Estate Planning For Non-residents of the United States

What happens to your property located in the United States upon your death if you are a Canadian citizen?  That is the situation with quite a few Canadians who have homes here in Florida that they live in during the winter months.  Prior to this year, a non-resident had an estate tax exemption of only $60,000.  Meaning upon their death, all they could pass tax free to a beneficiary was $60,000.  After that, they were subject to a tax rate of 45% (for 2009).

If your surviving spouse is a non-resident, then you can defer the estate tax with the use of a qualified domestic trust, also known as a QDOT.  However, the trustee for a QDOT must be a U.S. trustee with the power to withhold taxes as withdrawals are made for the benefit of the surviving spouse.  The purpose of thise requirement is to ensure the non-resident spouse pays the taxes on the assets and does not just leave the U.S. without paying the tax.

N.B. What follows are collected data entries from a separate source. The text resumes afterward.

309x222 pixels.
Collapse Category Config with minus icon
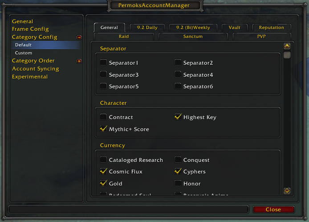(79, 37)
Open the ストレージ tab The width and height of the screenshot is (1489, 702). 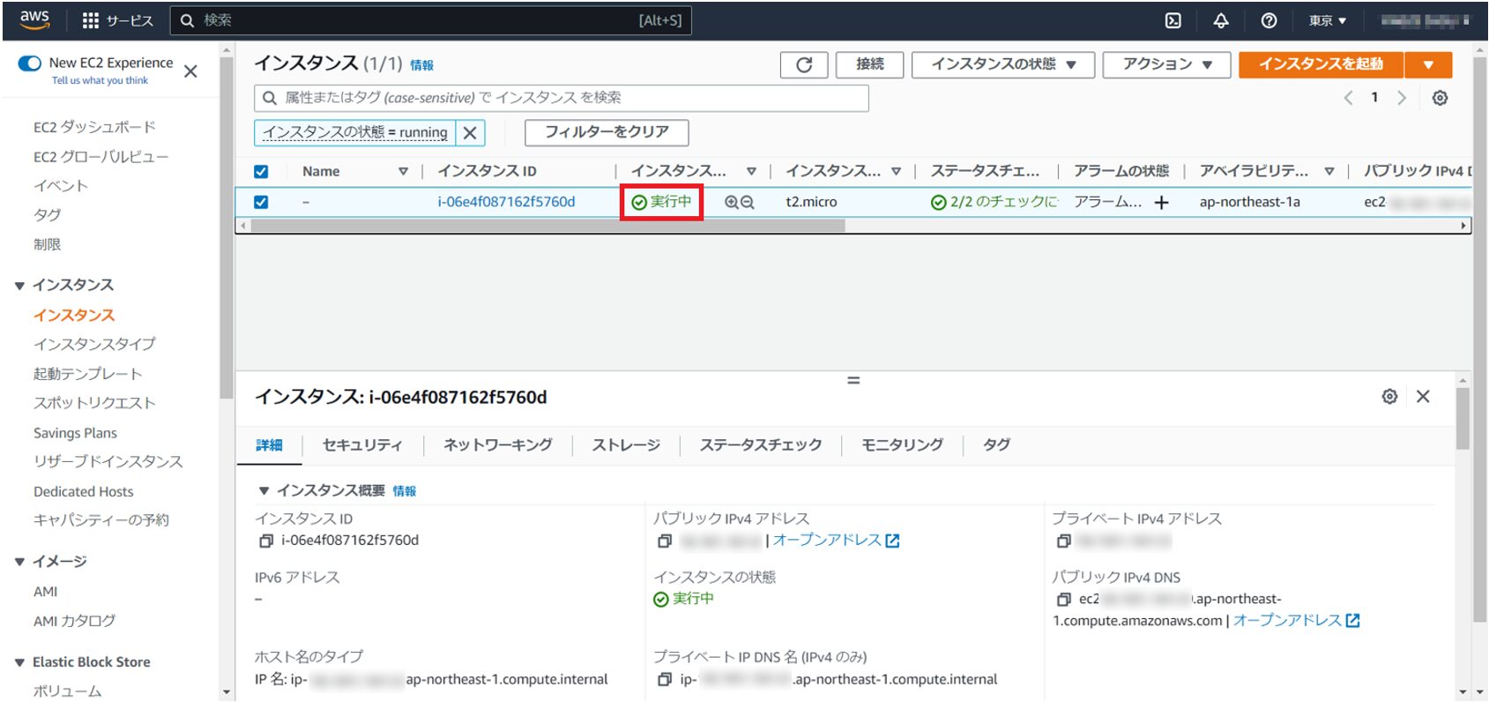click(x=625, y=445)
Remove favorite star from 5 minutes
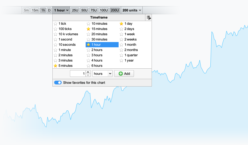 click(55, 66)
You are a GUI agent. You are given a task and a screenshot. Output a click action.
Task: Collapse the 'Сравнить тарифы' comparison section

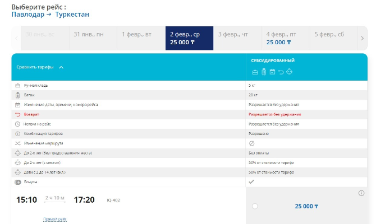tap(61, 67)
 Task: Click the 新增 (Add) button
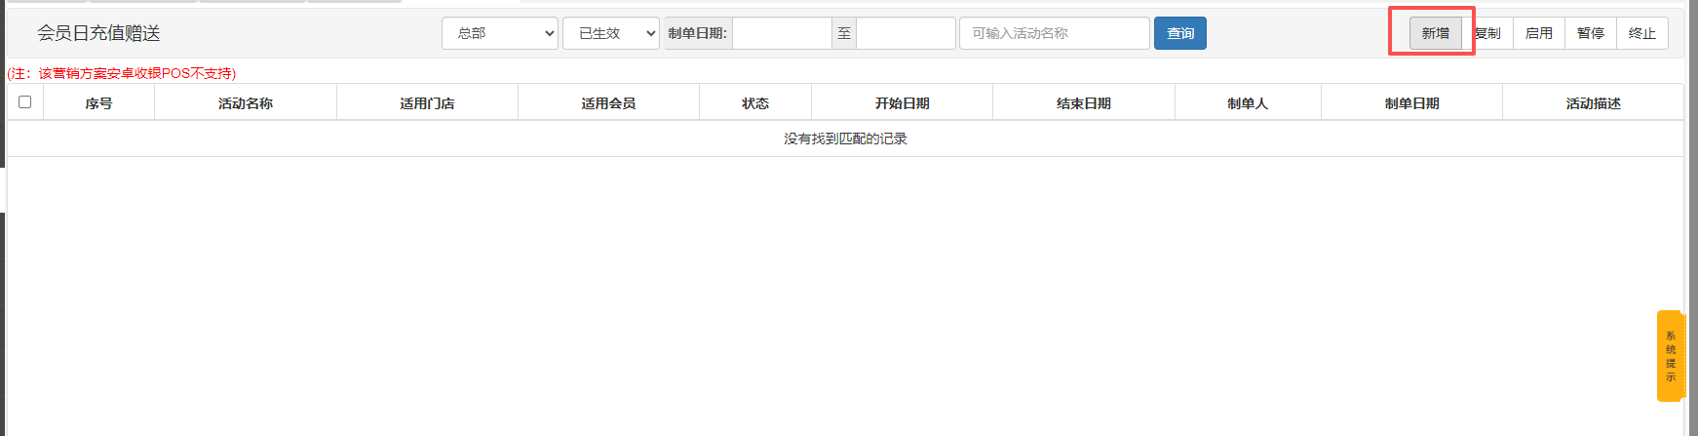(x=1435, y=33)
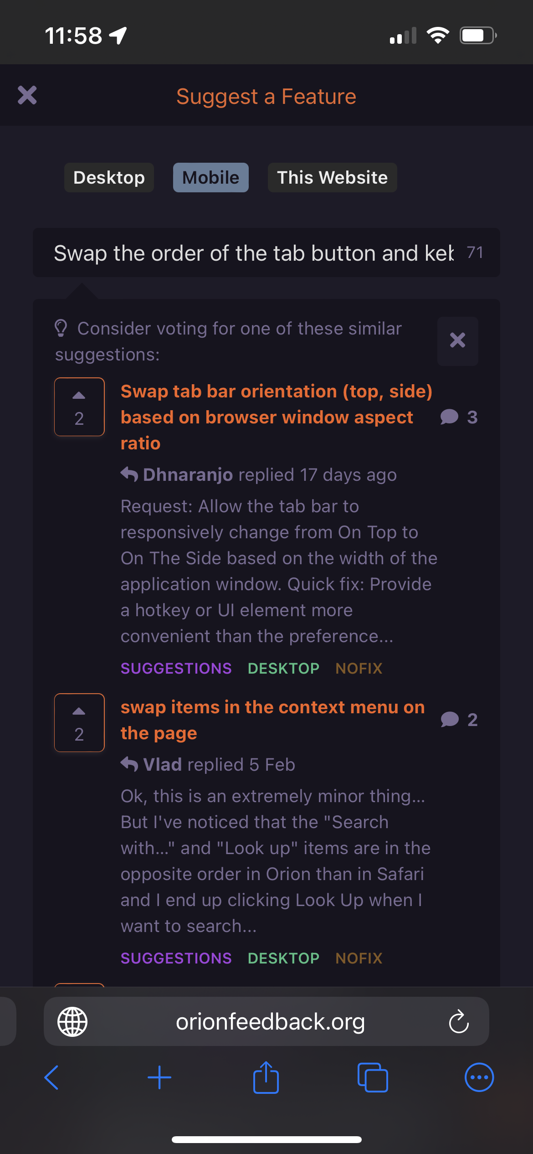View comments on context menu suggestion
Viewport: 533px width, 1154px height.
(459, 720)
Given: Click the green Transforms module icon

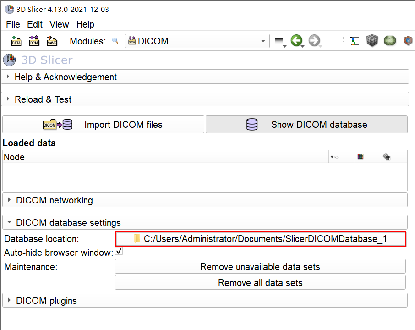Looking at the screenshot, I should [390, 41].
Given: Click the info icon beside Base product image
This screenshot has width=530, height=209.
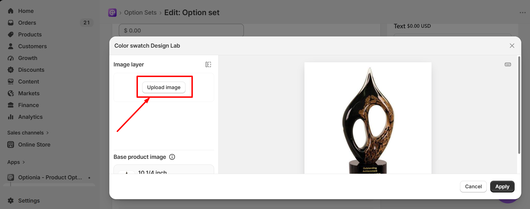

However, this year specifically, there is no estate tax...even for a non-resident.  That being said, there are specific basis rules in play this year since the full step-up in basis is not available.  The basis rule specifically relating to non-residents is that they may only step-up $60,000 worth of assets this year.  If Congress does nothing to change the estate tax in its current form, the pre-2010 rules will again be in place on January 1, 2011 with a limited amount of $60,000 available to be passed tax-free to your beneficiaries.